* Problem requirements
Copy every entry. Do not alter a single word.

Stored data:
══════

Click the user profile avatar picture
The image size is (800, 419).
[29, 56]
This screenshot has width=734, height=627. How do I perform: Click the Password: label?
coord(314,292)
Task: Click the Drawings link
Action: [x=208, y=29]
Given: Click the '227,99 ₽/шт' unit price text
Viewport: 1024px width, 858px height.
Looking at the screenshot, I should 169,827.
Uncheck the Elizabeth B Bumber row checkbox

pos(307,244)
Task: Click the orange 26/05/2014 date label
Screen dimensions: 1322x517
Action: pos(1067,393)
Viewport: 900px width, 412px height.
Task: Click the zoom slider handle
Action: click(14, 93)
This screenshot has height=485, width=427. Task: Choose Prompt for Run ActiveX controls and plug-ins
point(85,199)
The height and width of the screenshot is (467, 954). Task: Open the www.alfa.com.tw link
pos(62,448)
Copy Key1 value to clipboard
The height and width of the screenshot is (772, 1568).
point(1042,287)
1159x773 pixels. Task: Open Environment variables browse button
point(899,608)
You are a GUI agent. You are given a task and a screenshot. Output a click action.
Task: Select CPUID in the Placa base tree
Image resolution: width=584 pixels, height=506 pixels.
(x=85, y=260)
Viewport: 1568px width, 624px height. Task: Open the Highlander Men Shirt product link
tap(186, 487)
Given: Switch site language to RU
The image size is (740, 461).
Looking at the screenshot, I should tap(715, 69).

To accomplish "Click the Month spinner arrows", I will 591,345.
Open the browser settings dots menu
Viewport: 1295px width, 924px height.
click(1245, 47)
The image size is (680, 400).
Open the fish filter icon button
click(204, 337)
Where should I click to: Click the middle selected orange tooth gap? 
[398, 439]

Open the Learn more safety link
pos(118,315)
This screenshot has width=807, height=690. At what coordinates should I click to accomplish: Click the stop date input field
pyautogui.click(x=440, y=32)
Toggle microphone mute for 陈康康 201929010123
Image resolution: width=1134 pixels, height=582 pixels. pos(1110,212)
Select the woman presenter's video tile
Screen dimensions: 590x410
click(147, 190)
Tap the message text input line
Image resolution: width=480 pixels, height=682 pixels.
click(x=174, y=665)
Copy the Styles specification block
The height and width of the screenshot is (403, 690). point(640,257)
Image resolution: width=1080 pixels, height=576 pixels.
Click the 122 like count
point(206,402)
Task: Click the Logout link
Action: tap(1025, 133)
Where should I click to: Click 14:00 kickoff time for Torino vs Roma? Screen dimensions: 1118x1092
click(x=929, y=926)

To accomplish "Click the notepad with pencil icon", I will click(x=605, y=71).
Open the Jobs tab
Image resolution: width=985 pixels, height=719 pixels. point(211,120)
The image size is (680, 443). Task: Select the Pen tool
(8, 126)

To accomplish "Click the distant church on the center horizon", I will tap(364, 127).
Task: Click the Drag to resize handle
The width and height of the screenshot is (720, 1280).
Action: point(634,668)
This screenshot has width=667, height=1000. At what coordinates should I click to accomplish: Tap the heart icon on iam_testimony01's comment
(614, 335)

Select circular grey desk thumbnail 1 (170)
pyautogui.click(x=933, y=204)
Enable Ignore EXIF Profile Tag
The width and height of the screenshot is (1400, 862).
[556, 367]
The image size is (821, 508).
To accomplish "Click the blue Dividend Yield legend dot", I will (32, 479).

══════

* Solution to this task
Click the user profile avatar picture
The image size is (800, 419).
[29, 56]
This screenshot has width=734, height=627. How do I perform: Click the Password: label?
coord(314,292)
Task: Click the Drawings link
Action: [x=208, y=29]
Given: Click the '227,99 ₽/шт' unit price text
Viewport: 1024px width, 858px height.
Looking at the screenshot, I should 169,827.
Uncheck the Elizabeth B Bumber row checkbox

pos(307,244)
Task: Click the orange 26/05/2014 date label
Screen dimensions: 1322x517
Action: pos(1067,393)
Viewport: 900px width, 412px height.
Task: Click the zoom slider handle
Action: click(14, 93)
This screenshot has height=485, width=427. Task: Choose Prompt for Run ActiveX controls and plug-ins
point(85,199)
The height and width of the screenshot is (467, 954). Task: Open the www.alfa.com.tw link
pos(62,448)
Copy Key1 value to clipboard
The height and width of the screenshot is (772, 1568).
point(1042,287)
1159x773 pixels. Task: Open Environment variables browse button
point(899,608)
You are a GUI agent. You are given a task and a screenshot. Output a click action.
Task: Select CPUID in the Placa base tree
Image resolution: width=584 pixels, height=506 pixels.
(x=85, y=260)
Viewport: 1568px width, 624px height. Task: Open the Highlander Men Shirt product link
tap(186, 487)
Given: Switch site language to RU
The image size is (740, 461).
Looking at the screenshot, I should tap(715, 69).

To accomplish "Click the Month spinner arrows", I will 591,345.
Open the browser settings dots menu
Viewport: 1295px width, 924px height.
click(1245, 47)
The image size is (680, 400).
Open the fish filter icon button
click(204, 337)
Where should I click to: Click the middle selected orange tooth gap? 
[398, 439]

Open the Learn more safety link
pos(118,315)
This screenshot has width=807, height=690. At what coordinates should I click to accomplish: Click the stop date input field
pyautogui.click(x=440, y=32)
Toggle microphone mute for 陈康康 201929010123
Image resolution: width=1134 pixels, height=582 pixels. pos(1110,212)
Select the woman presenter's video tile
Screen dimensions: 590x410
click(147, 190)
Tap the message text input line
Image resolution: width=480 pixels, height=682 pixels.
click(x=174, y=665)
Copy the Styles specification block
The height and width of the screenshot is (403, 690). point(640,257)
Image resolution: width=1080 pixels, height=576 pixels.
Click the 122 like count
point(206,402)
Task: Click the Logout link
Action: tap(1025, 133)
Where should I click to: Click 14:00 kickoff time for Torino vs Roma? Screen dimensions: 1118x1092
click(x=929, y=926)

To accomplish "Click the notepad with pencil icon", I will click(x=605, y=71).
Open the Jobs tab
Image resolution: width=985 pixels, height=719 pixels. point(211,120)
The image size is (680, 443). Task: Select the Pen tool
(8, 126)

To accomplish "Click the distant church on the center horizon", I will tap(364, 127).
Task: Click the Drag to resize handle
The width and height of the screenshot is (720, 1280).
Action: point(634,668)
This screenshot has width=667, height=1000. At what coordinates should I click to accomplish: Tap the heart icon on iam_testimony01's comment
(614, 335)

Select circular grey desk thumbnail 1 (170)
pyautogui.click(x=933, y=204)
Enable Ignore EXIF Profile Tag
The width and height of the screenshot is (1400, 862).
[556, 367]
The image size is (821, 508).
To accomplish "Click the blue Dividend Yield legend dot", I will (32, 479).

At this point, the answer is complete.